▶ Written task: Reproduce every item below word for word, with nothing changed.

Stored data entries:

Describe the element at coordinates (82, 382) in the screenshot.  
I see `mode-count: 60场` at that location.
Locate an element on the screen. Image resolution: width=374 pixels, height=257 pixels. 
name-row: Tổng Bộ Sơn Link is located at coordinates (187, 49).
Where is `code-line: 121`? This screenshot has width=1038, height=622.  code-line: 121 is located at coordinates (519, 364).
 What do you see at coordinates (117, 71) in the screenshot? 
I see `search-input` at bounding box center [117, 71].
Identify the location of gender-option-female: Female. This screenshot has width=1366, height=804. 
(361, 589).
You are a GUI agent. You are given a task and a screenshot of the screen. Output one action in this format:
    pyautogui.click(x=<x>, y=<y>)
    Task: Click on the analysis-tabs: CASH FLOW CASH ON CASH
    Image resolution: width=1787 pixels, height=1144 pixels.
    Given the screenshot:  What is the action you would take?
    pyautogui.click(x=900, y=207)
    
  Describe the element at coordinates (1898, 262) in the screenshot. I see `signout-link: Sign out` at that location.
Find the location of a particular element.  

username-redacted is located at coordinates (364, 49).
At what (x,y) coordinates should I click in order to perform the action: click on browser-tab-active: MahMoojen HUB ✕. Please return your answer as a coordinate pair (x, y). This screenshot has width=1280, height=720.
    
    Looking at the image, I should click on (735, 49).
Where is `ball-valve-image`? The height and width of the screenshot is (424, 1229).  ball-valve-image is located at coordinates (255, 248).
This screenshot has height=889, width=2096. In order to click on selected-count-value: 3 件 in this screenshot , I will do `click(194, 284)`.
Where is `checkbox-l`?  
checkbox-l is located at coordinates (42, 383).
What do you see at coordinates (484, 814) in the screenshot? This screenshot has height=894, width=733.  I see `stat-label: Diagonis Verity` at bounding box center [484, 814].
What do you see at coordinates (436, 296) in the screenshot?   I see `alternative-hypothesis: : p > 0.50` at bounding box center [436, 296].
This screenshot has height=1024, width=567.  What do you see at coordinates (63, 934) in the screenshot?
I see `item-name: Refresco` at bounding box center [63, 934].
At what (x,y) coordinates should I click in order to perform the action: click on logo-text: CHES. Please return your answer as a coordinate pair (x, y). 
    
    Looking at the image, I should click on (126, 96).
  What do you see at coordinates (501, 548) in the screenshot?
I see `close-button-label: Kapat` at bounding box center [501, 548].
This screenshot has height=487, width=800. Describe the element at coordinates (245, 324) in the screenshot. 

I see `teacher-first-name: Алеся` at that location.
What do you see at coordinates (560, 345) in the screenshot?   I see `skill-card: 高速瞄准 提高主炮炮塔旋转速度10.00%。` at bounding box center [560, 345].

▶ Finished exercise:
Describe the element at coordinates (82, 382) in the screenshot.  
I see `mode-count: 60场` at that location.
Locate an element on the screen. Image resolution: width=374 pixels, height=257 pixels. 
name-row: Tổng Bộ Sơn Link is located at coordinates (187, 49).
Where is `code-line: 121`? This screenshot has width=1038, height=622.  code-line: 121 is located at coordinates (519, 364).
 What do you see at coordinates (117, 71) in the screenshot? 
I see `search-input` at bounding box center [117, 71].
Identify the location of gender-option-female: Female. This screenshot has width=1366, height=804. 
(361, 589).
You are a GUI agent. You are given a task and a screenshot of the screen. Output one action in this format:
    pyautogui.click(x=<x>, y=<y>)
    Task: Click on the analysis-tabs: CASH FLOW CASH ON CASH
    Image resolution: width=1787 pixels, height=1144 pixels.
    Given the screenshot:  What is the action you would take?
    pyautogui.click(x=900, y=207)
    
  Describe the element at coordinates (1898, 262) in the screenshot. I see `signout-link: Sign out` at that location.
Find the location of a particular element.  

username-redacted is located at coordinates (364, 49).
At what (x,y) coordinates should I click in order to perform the action: click on browser-tab-active: MahMoojen HUB ✕. Please return your answer as a coordinate pair (x, y). This screenshot has width=1280, height=720.
    
    Looking at the image, I should click on (735, 49).
Where is `ball-valve-image`? The height and width of the screenshot is (424, 1229).  ball-valve-image is located at coordinates (255, 248).
This screenshot has height=889, width=2096. In order to click on selected-count-value: 3 件 in this screenshot , I will do `click(194, 284)`.
Where is `checkbox-l`?  
checkbox-l is located at coordinates (42, 383).
What do you see at coordinates (484, 814) in the screenshot? This screenshot has height=894, width=733.  I see `stat-label: Diagonis Verity` at bounding box center [484, 814].
What do you see at coordinates (436, 296) in the screenshot?   I see `alternative-hypothesis: : p > 0.50` at bounding box center [436, 296].
This screenshot has height=1024, width=567.  What do you see at coordinates (63, 934) in the screenshot?
I see `item-name: Refresco` at bounding box center [63, 934].
At what (x,y) coordinates should I click in order to perform the action: click on logo-text: CHES. Please return your answer as a coordinate pair (x, y). 
    
    Looking at the image, I should click on (126, 96).
  What do you see at coordinates (501, 548) in the screenshot?
I see `close-button-label: Kapat` at bounding box center [501, 548].
This screenshot has height=487, width=800. Describe the element at coordinates (245, 324) in the screenshot. 

I see `teacher-first-name: Алеся` at that location.
What do you see at coordinates (560, 345) in the screenshot?   I see `skill-card: 高速瞄准 提高主炮炮塔旋转速度10.00%。` at bounding box center [560, 345].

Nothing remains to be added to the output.